JONELL PHOEBE TAPIJA
HUALAPAI TRIBE COUNCIL MEMBER

  1. What Impact do you want to leave behind as your legacy?

The legacy I want to leave behind would be for everyone to live their truth. Being one of the first openly “Free” woman married to the same sex getting elected to the Hualapai Tribal Council wasn’t easy. Getting to this point in my life took resiliency, honesty, and determination. Being in a same-sex relationship comes with the good, the bad, and the ugly but staying true to who you are makes life worth living. You see, living your truth may bring you pain and suffering based on what society puts out there for you to read or hear but it also brings you joy and happiness knowing resting your head at night, you lived your truth according to YOU! Living your truth is the most honest you can be with yourself and that’s what I strive for every day, to live my true self every moment I can.

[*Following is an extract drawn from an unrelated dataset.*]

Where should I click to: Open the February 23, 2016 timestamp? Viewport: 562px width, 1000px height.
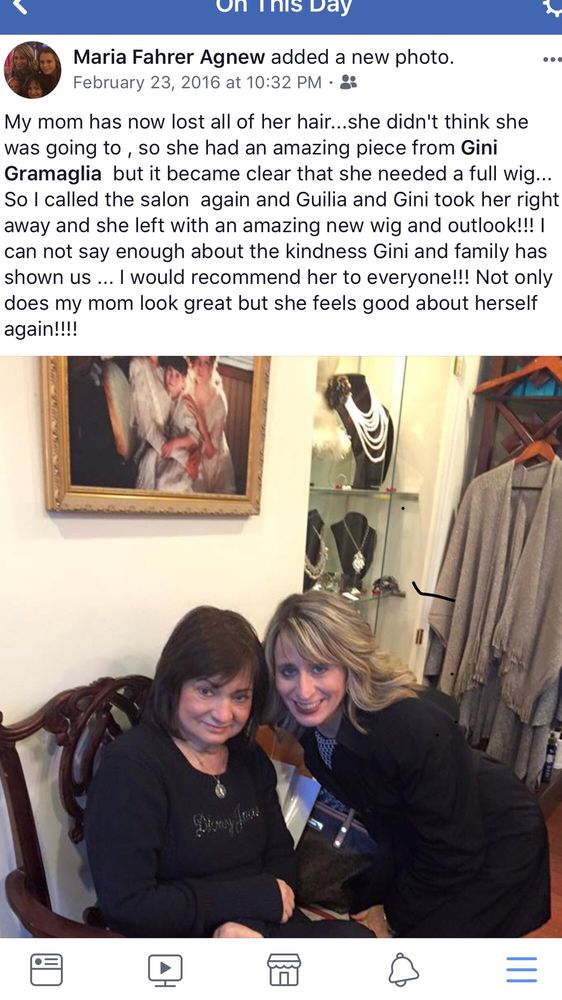click(197, 83)
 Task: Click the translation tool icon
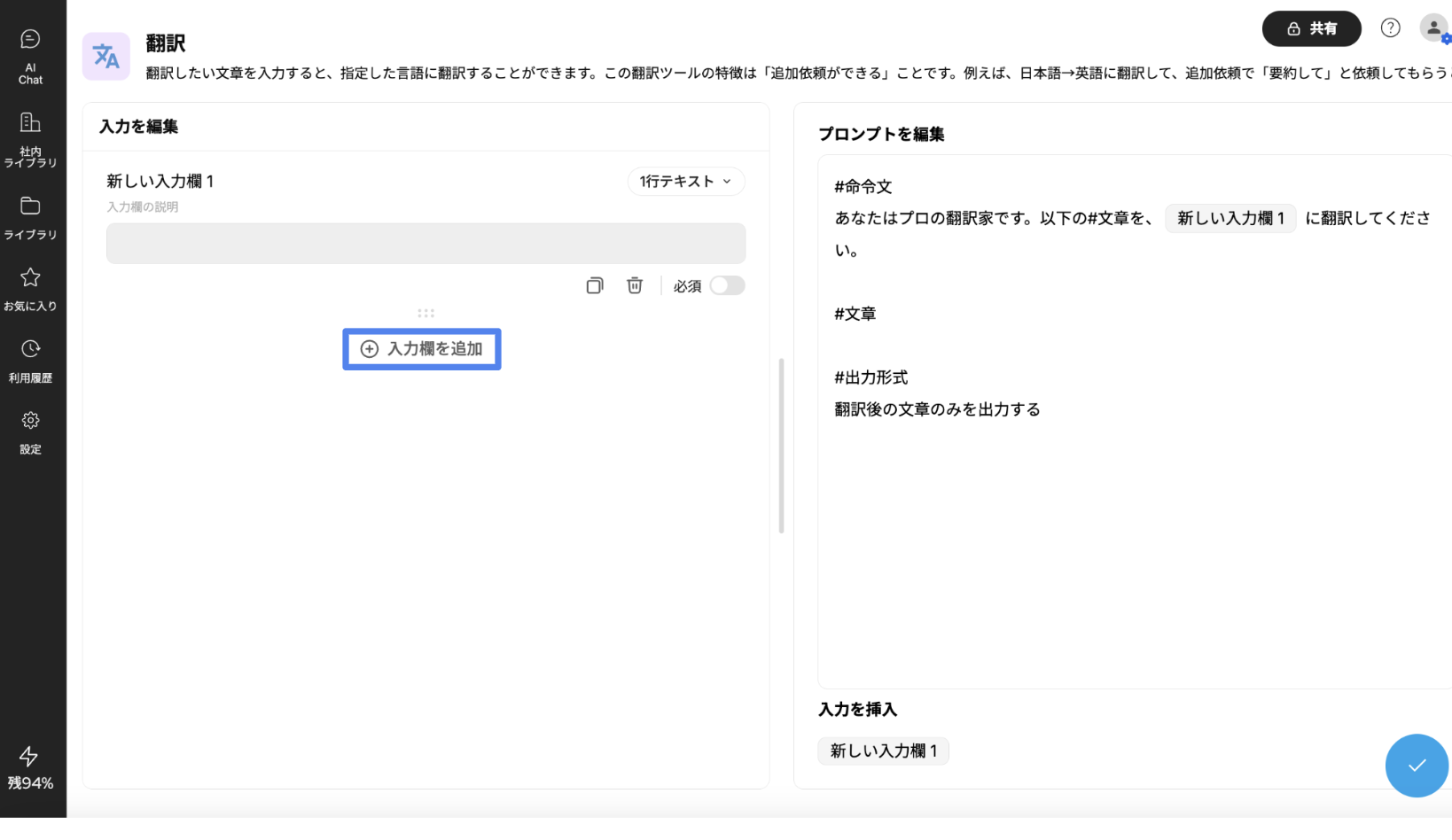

  1. What’s one piece of advice you would share to young women?

No matter what color, age, sex, height, or weight you are, always know that living your truth will make life worth living. Always smile and be kind because what goes around, comes around! Do better when those around are not. Do better to be the best you and do better when you are at the lowest of your life. No matter the difficulties in your life, there is always someone suffering more than you. Put God first, family second, and friends always! Remember you are a strong resilient Indigenous woman and nothing can stop you from reaching your goals. Continue to educate yourself because an educated, beautiful Indigenous woman is a triple threat to the world!

  1. What makes you proud to be an Indigenous woman?

Always be proud of where you come from. I am proud to come from resilient people who never gave up fighting to save our people. Hualapai comes from strong, proud, and resilient children, women, and men. Although we were taken from our land and forced to encampments, our children, women, and men survived so we can be here today. So take care of yourselves and always remember our people did not escape for us to be fighting amongst each other. Let’s live in harmony and honor their sacrifice as they did that for us. I am proud to come from the Hualapai and Pima blood!

Han kyu!

ROSEMARY SULLIVAN
HUALAPAI TRIBE ELDER

  1. What Impact do you want to leave behind as your legacy?

That my children and grandchildren know the importance of education, family, their culture, and a good work ethic. My natural parents never finished high school. My father was older than my mom and grew up in the early 1920’s. He said he only went to 2nd grade then had to help with family during the Depression. My mom ran away from Boarding School before she finished the 8th grade, but was able to go on Relocation and learn a trade as a Machine Operator for a swimsuit factory in Los Angeles. She worked in that trade all her life. Our ancestors lived on our reservation land and provided this foundation for us. We need to care for this land, so future generations can see the beauty that surrounds us every day.

  1. What’s one piece of advice you would share to young women?

That no one is perfect. You need to be who you are and take care of yourself, so you’ll be able to help others. Don’t be ashamed of something that you have no control over, it’s not worth the time or effort. Also, to find spiritual happiness.  

  1. What makes you proud to be an Indigenous woman?

Times have really changed, as a young girl, I grew up with a lot of racial prejudice, now it’s good to be Indigenous. I’m proud that my mom, Grandmother and Grandfather, Aunts and Uncles, and cousins spent time with me and helped me learn about our family and culture. They taught me how to sew, bead, cook, preserve and harvest our foods, dance, and to always help each other as family or friend. Despite my parents’ lack of education, I graduated from college, had a career with the USPHS Commissioned Corps as a Nurse Officer, attained the rank of Captain, and retired in 2013. I continue to work for my tribe in Diabetes Prevention and Tribal Practices and share my knowledge with my community.